Azeri state oil company SOCAR secretly buys tankers from son of Turkish President Erdoğan

SOCAR secretly bought five oil tankers belonging to the family of Erdoğan using offshore companies in the Republic of Malta
Friday, 14 July 2017 17:27

Azerbaijan’s State Oil Company SOCAR bought five oil tankers belonging to the family of Turkish President Recep Tayyip Erdoğan using offshore companies in the Republic of Malta, Craig Shaw from The Black Sea news portal reported.

SOCAR has neither commented on or made public the deal, potentially worth up to 100 million dollars and conducted through the oil giant’s trading arm, SOCAR Logistics, earlier this year. The Azeri state company now rents the ships to a fledgeling firm based in Moscow, called Frachtmortrans, whose directors and shareholders have ties to SOCAR and the business of UK oil giant BP in Azerbaijan, the report said.

HIGH-LEVEL LINKS ON MARITIME MEGA-DEAL

According to the report, On 7 September 2016, SOCAR Logistics DMCC, the company’s oil trading operation in a tax-free zone in Dubai, but headquartered in Geneva, Switzerland, registered five companies in Malta through an Azeri called Ilham Gadim-Zada. These firms are named Milagress, Caminero, Prover, Blue Lake Star and Planeo.

Over December and January 2017, each of SOCAR’s five companies took ownership and lent their name to one of the Erdoğans’ former ships. Specifics on the deal - such as the value of the sale - are not available to the public. If the Azeri state company did make any payments to the Erdoğans, it was likely in cash, as none of the Malta businesses registered any loans, the report said.

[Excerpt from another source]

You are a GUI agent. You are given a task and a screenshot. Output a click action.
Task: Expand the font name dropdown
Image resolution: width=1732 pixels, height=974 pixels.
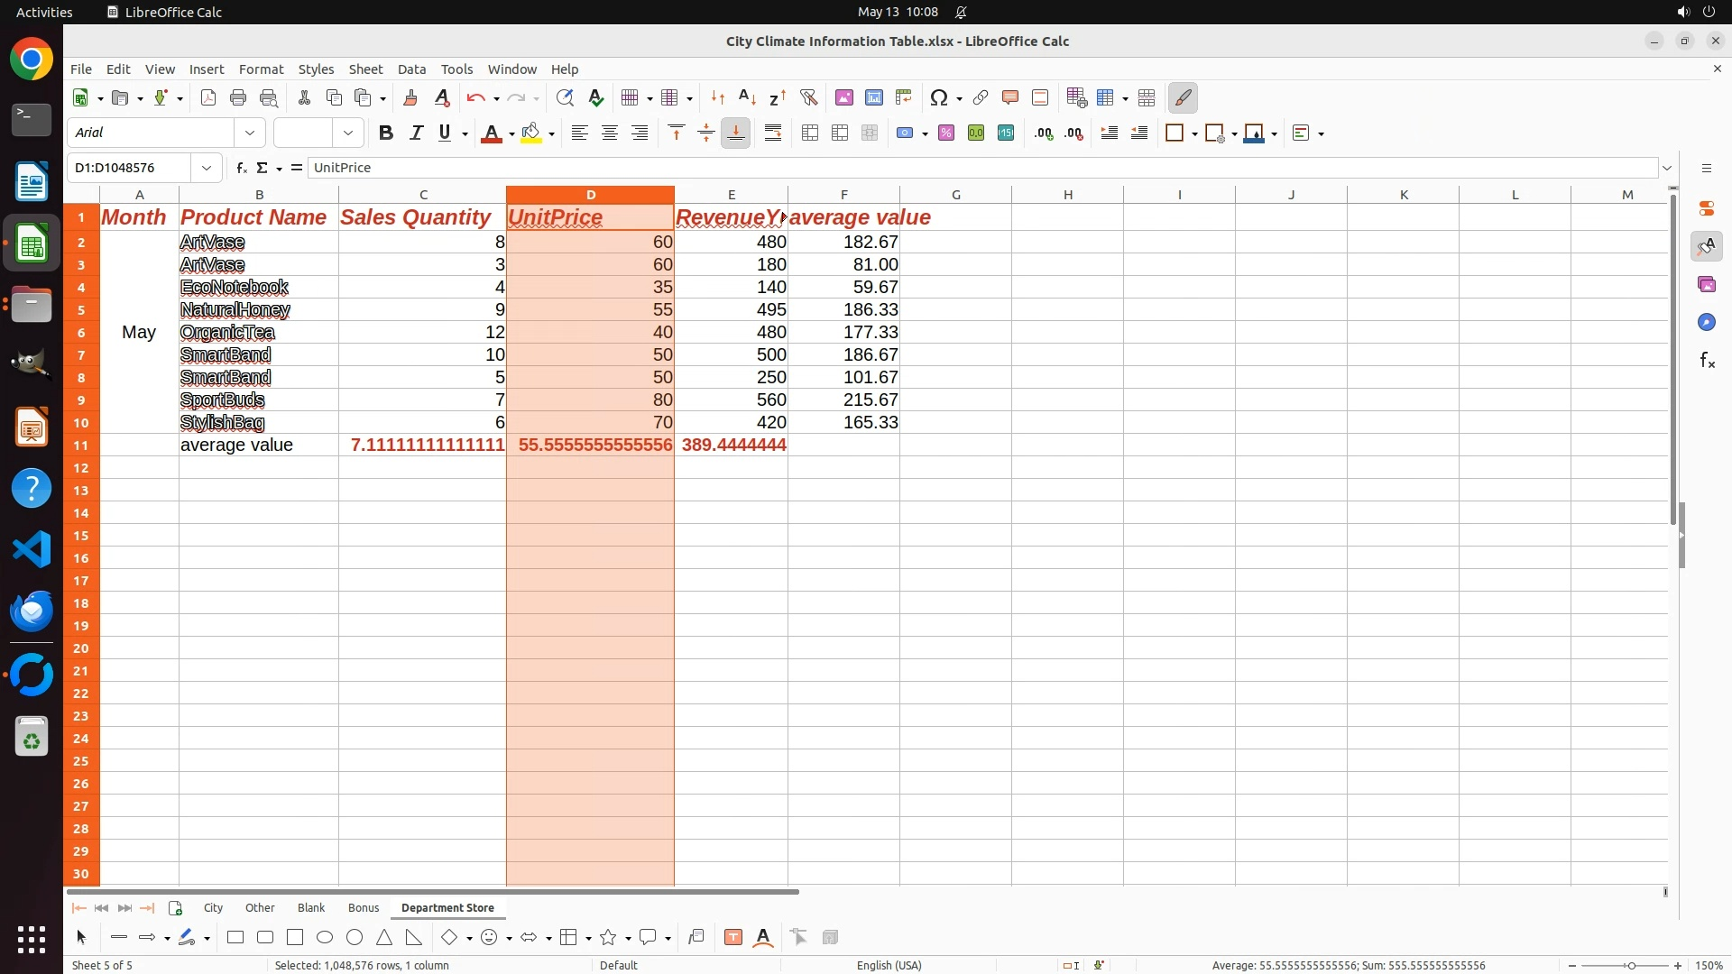pyautogui.click(x=250, y=133)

Also unknown are the reasons why SOCAR chose to expand its fleet of 30 ships specifically with the Erdoğan family’s five tankers.

According to The Black Sea, in the same month of this undisclosed deal between the first family of Turkey and one of the nation’s largest foreign investors, SOCAR President Rovnag Abdullayev presented further investments in Turkey. The company also announced the transfer of its majority interest in the multi-billion dollar Trans-Anatolian Natural Gas Pipeline (TANAP) project to SOCAR Turkey - the Azeri state’s main enterprise in the country.

Another direct connection between the multinational Azeri energy company and the Turkish first family involves the business dealings of Erdoğan's brother-in-law, Ziya Ilgen.

SOCAR Turkey holds a 70 per cent share in SOCAR Gas, while the other 30 per cent belonging to Arkgas - formerly known as Cig Enerji - owned by a group of Turkish businessmen with ties to Erdoğan. For a time in 2013, Ziya Ilgen held a six per cent interest in SOCAR Gaz though Arkgas. Ilgen is also a shareholder in BMZ, which sold the ships to SOCAR, the report added.

This chain of links also returns to Palmali Group, run by Mübariz Mansimov - the billionaire Azeri oil shipping tycoon who sold an oil tanker to the Erdoğan family's offshore company in 2008. Various Turkish trade media reported in March that that SOCAR had purchased seven oil tankers from Palmali Group to increase its maritime operations. SOCAR and Palmali remained silent about the deal, refusing to answer our questions on the value of the purchases or whether the Erdoğans’ five ships were among those sold, the report said.

According to the report, at the present time, SOCAR rents the ships to a Moscow-based firm called Frachtmortrans. SOCAR would not respond to inquiries about who owns Frachtmortrans. Two of the men listed on the company documents are in the oil business in Azerbaijan. The first is Namik Aladdin Ogly Kadyrov, more commonly known as Namik Gadirov, and formerly the head of operations at SOCAR Logistics in Dubai, but who now appears to run a small maritime operation in Switzerland opened in March this year. The second is Gashim Mirza Ogly Movsumzade - or Ashim Movsumzade - an Azeri who claims to be the long-time representative of BP International in Azerbaijan.

David H Nicholas, head of BP International’s press office in London, told The Black Sea that “[Movsumzade] has acted as an agent or representative for some of BP’s oil and petroleum trading activities in Azerbaijan and the Caspian region,” but that it was a “part time role for which, as an independent contractor, he was paid a retainer – he has never been an employee of BP.”

Nicholas stated that he could not find any “BP connection to or information on [Frachtmortrans], and so cannot comment on it”.

Neither Movsumzade nor Gadirov responded to The Black Sea’s attempts to contact them.